● Objectif 1:
Recopiez le passage du texte fourni qui commence aux mots "Jean-Paul Herteman, président" et s'arrête après "un rapprochement ?", en substituant "fusion" à "rapprochement".
● Objectif 2:
Répondez aux questions suivantes d'après le texte fourni.
(a) De quel pourcentage le résultat opérationnel semestriel de Safran a-t-il augmenté ?
(b) Qui préside le conseil de surveillance de Zodiac Aerospace ?
(c) Dans quel domaine l'américain L1 est-il spécialisé ?

● Texte fourni:
********************
Jean-Paul Herteman : "Zodiac et Safran pourraient offrir 75 % des équipements d'un avion"

Jean-Paul Herteman, président du directoire de l'équipementier aéronautique Safran, a créé la surprise au début du mois de juillet en adressant une lettre au président du conseil de surveillance de son concurrent Zodiac Aerospace, Didier Domange, lui proposant d'étudier un rapprochement. Cette proposition a été rejetée.
A l'occasion de la présentation des résultats semestriels de Safran, mercredi 28 juillet, qui se sont traduits par un résultat opérationnel en hausse de 23 %, à 428 millions d'euros, il évoque la stratégie de développement de son groupe. Safran est cité comme candidat à l'achat de l'américain L1, spécialisé dans la biométrie, mais ne fait aucun commentaire.

Après le refus de Zodiac, envisagez-vous toujours un rapprochement ?
********************
● Données disponibles:
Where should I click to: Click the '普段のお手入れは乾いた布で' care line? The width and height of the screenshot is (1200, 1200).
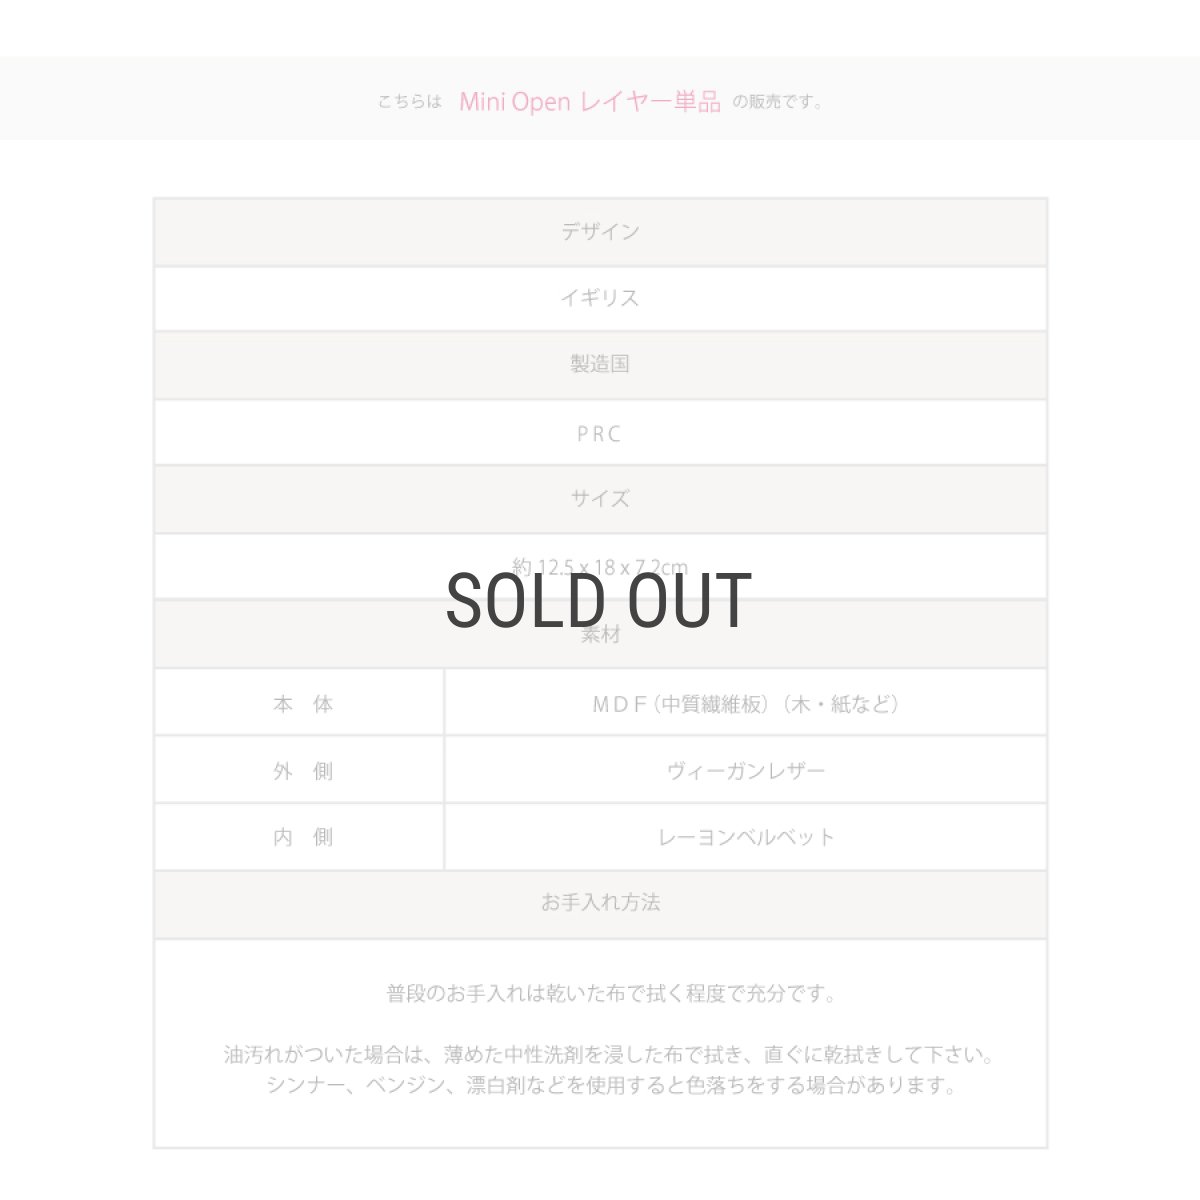point(611,994)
********************
● Résultat attendu 1:
Jean-Paul Herteman, président du directoire de l'équipementier aéronautique Safran, a créé la surprise au début du mois de juillet en adressant une lettre au président du conseil de surveillance de son concurrent Zodiac Aerospace, Didier Domange, lui proposant d'étudier un fusion. Cette proposition a été rejetée.
A l'occasion de la présentation des résultats semestriels de Safran, mercredi 28 juillet, qui se sont traduits par un résultat opérationnel en hausse de 23 %, à 428 millions d'euros, il évoque la stratégie de développement de son groupe. Safran est cité comme candidat à l'achat de l'américain L1, spécialisé dans la biométrie, mais ne fait aucun commentaire.

Après le refus de Zodiac, envisagez-vous toujours un fusion ?

● Résultat attendu 2:
(a) Le résultat opérationnel semestriel de Safran a augmenté de 23 %.
(b) Le conseil de surveillance de Zodiac Aerospace est présidé par Didier Domange.
(c) L'américain L1 est spécialisé dans la biométrie.